* _WHAT IS NEEDED_
Return each record exactly as it appears, so that nothing is dropped or altered.

[Collected data]
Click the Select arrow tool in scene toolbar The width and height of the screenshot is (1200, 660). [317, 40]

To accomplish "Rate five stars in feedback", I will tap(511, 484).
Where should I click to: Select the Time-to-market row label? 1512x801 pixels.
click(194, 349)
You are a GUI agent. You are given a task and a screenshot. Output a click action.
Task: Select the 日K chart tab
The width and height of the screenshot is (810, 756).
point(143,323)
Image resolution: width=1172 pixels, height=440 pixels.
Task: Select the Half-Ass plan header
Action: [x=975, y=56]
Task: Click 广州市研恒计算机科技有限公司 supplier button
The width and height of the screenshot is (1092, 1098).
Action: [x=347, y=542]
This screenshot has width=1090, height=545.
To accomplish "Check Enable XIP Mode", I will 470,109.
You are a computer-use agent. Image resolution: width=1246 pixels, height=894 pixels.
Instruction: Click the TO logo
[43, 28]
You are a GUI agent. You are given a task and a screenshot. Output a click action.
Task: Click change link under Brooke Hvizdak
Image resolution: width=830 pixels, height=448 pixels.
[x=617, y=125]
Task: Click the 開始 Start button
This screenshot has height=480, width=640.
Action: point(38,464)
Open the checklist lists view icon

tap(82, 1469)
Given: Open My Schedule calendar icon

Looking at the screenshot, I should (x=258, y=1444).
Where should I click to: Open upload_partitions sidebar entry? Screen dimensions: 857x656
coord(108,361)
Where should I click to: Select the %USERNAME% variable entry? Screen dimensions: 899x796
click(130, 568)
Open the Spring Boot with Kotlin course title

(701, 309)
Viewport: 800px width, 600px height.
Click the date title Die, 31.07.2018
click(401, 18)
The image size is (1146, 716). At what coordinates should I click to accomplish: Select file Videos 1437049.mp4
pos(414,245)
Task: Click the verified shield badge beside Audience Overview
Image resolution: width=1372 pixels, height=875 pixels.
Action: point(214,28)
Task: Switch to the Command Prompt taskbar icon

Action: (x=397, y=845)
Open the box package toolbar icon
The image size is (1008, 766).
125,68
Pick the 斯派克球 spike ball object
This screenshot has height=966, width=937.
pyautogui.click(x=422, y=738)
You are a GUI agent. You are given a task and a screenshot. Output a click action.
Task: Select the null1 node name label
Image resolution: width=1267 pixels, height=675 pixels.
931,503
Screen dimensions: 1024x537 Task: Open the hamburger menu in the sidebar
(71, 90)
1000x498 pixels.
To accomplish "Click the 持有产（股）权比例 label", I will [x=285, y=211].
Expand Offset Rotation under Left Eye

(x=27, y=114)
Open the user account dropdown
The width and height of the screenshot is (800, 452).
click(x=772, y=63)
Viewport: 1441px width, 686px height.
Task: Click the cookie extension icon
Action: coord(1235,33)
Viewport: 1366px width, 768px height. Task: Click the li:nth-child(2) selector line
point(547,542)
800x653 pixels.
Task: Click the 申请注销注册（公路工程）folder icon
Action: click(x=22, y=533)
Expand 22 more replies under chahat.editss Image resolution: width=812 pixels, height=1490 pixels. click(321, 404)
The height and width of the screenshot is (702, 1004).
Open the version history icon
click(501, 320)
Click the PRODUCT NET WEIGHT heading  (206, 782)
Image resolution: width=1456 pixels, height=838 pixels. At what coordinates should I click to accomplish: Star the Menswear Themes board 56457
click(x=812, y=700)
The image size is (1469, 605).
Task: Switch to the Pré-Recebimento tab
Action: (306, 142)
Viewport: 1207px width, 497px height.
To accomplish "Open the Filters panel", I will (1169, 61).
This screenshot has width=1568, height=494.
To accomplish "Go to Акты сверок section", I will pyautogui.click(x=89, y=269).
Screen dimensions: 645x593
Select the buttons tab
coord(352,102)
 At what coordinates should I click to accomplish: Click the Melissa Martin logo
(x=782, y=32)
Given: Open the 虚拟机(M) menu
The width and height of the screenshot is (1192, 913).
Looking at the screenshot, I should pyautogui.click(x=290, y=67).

* _EXERCISE SOLUTION_
Click the Select arrow tool in scene toolbar The width and height of the screenshot is (1200, 660). [317, 40]

To accomplish "Rate five stars in feedback", I will tap(511, 484).
Where should I click to: Select the Time-to-market row label? 1512x801 pixels.
click(194, 349)
You are a GUI agent. You are given a task and a screenshot. Output a click action.
Task: Select the 日K chart tab
The width and height of the screenshot is (810, 756).
point(143,323)
Image resolution: width=1172 pixels, height=440 pixels.
Task: Select the Half-Ass plan header
Action: [x=975, y=56]
Task: Click 广州市研恒计算机科技有限公司 supplier button
The width and height of the screenshot is (1092, 1098).
Action: [x=347, y=542]
This screenshot has width=1090, height=545.
To accomplish "Check Enable XIP Mode", I will 470,109.
You are a computer-use agent. Image resolution: width=1246 pixels, height=894 pixels.
Instruction: Click the TO logo
[43, 28]
You are a GUI agent. You are given a task and a screenshot. Output a click action.
Task: Click change link under Brooke Hvizdak
Image resolution: width=830 pixels, height=448 pixels.
[x=617, y=125]
Task: Click the 開始 Start button
This screenshot has height=480, width=640.
Action: point(38,464)
Open the checklist lists view icon

tap(82, 1469)
Given: Open My Schedule calendar icon

Looking at the screenshot, I should (x=258, y=1444).
Where should I click to: Open upload_partitions sidebar entry? Screen dimensions: 857x656
coord(108,361)
Where should I click to: Select the %USERNAME% variable entry? Screen dimensions: 899x796
click(130, 568)
Open the Spring Boot with Kotlin course title

(701, 309)
Viewport: 800px width, 600px height.
Click the date title Die, 31.07.2018
click(401, 18)
The image size is (1146, 716). At what coordinates should I click to accomplish: Select file Videos 1437049.mp4
pos(414,245)
Task: Click the verified shield badge beside Audience Overview
Image resolution: width=1372 pixels, height=875 pixels.
Action: point(214,28)
Task: Switch to the Command Prompt taskbar icon

Action: (x=397, y=845)
Open the box package toolbar icon
The image size is (1008, 766).
125,68
Pick the 斯派克球 spike ball object
This screenshot has height=966, width=937.
pyautogui.click(x=422, y=738)
You are a GUI agent. You are given a task and a screenshot. Output a click action.
Task: Select the null1 node name label
Image resolution: width=1267 pixels, height=675 pixels.
931,503
Screen dimensions: 1024x537 Task: Open the hamburger menu in the sidebar
(71, 90)
1000x498 pixels.
To accomplish "Click the 持有产（股）权比例 label", I will [x=285, y=211].
Expand Offset Rotation under Left Eye

(x=27, y=114)
Open the user account dropdown
The width and height of the screenshot is (800, 452).
click(x=772, y=63)
Viewport: 1441px width, 686px height.
Task: Click the cookie extension icon
Action: coord(1235,33)
Viewport: 1366px width, 768px height. Task: Click the li:nth-child(2) selector line
point(547,542)
800x653 pixels.
Task: Click the 申请注销注册（公路工程）folder icon
Action: click(x=22, y=533)
Expand 22 more replies under chahat.editss Image resolution: width=812 pixels, height=1490 pixels. click(321, 404)
The height and width of the screenshot is (702, 1004).
Open the version history icon
click(501, 320)
Click the PRODUCT NET WEIGHT heading  (206, 782)
Image resolution: width=1456 pixels, height=838 pixels. At what coordinates should I click to accomplish: Star the Menswear Themes board 56457
click(x=812, y=700)
The image size is (1469, 605).
Task: Switch to the Pré-Recebimento tab
Action: (306, 142)
Viewport: 1207px width, 497px height.
To accomplish "Open the Filters panel", I will (1169, 61).
This screenshot has width=1568, height=494.
To accomplish "Go to Акты сверок section", I will pyautogui.click(x=89, y=269).
Screen dimensions: 645x593
Select the buttons tab
coord(352,102)
 At what coordinates should I click to accomplish: Click the Melissa Martin logo
(x=782, y=32)
Given: Open the 虚拟机(M) menu
The width and height of the screenshot is (1192, 913).
Looking at the screenshot, I should pyautogui.click(x=290, y=67).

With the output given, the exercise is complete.